Your scripts will be written in IDLE inside a separate window known as the Python script window. To create a new code window, select File | New Window from the IDLE shell window. A window similar to that in the following screenshot will be displayed:

Your Python scripts will be written inside this new code window. Each script will need to be saved to a local or network drive. By default, scripts are saved with a .py file extension.

Existing Python script files can be opened from Windows Explorer by right-clicking on the file and selecting Edit with IDLE, which brings up a new shell window along with the script loaded in the Python script editor. You can see an example of this in the following screenshot:

In this instance, we have loaded the ListFeatureClasses.py script with IDLE. The code is loaded inside the script window:

Now that the code window is open, you can begin writing or editing code. You can also perform some basic script debugging with the IDLE interface. Debugging is the process of identifying and fixing errors in your code.

Once you've written a geoprocessing script in the IDLE code window or opened an existing script, you can execute the code from the interface. IDLE does provide functionality that allows you to check the syntax of your code before running the script. In the code window, select Run | Check Module to perform a syntax check of your code.

Any syntax errors will be displayed in the shell window.
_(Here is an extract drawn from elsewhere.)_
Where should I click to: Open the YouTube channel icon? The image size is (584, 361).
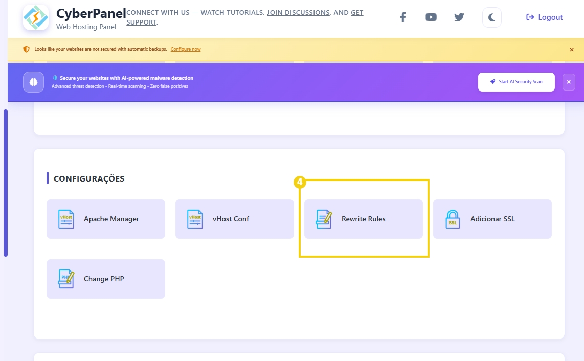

If there aren't any syntax errors, you should just see the prompt in the shell window. While the IDLE interface can be used to check for syntax errors, it doesn't provide a way of checking for logical errors in your code nor does it provide more advanced debugging tools found in other development environments, such as PythonWin or Wingware.

Once you're satisfied that no syntax errors exist in your code, you can run the script. Select Run | Run Module to execute the script:

Any error messages will be written to the shell window along with output from print statements and system-generated messages. The print statement simply outputs a string to the shell window. It is often used for updating the status of a running script or for debugging the code.

Python scripts should follow a common structure. The beginning of each script should serve as documentation detailing the script name, author, and a general description of the processing provided by the script. This documentation is accomplished in Python through the use of comments. Comments are lines of code that you add to your script that serve as a documentation of what functionality the script provides. These lines of code begin with a single pound sign (#) or a double pound sign (##), and are followed by whatever text you need to document the code. The Python interpreter does not execute these lines of code. They are simply used for documenting your code. In the next screenshot, the commented lines of code are displayed in red. You should also strive to include comments throughout your script to describe important sections of your script. This will be useful to you (or another programmer) when the time comes to update your scripts.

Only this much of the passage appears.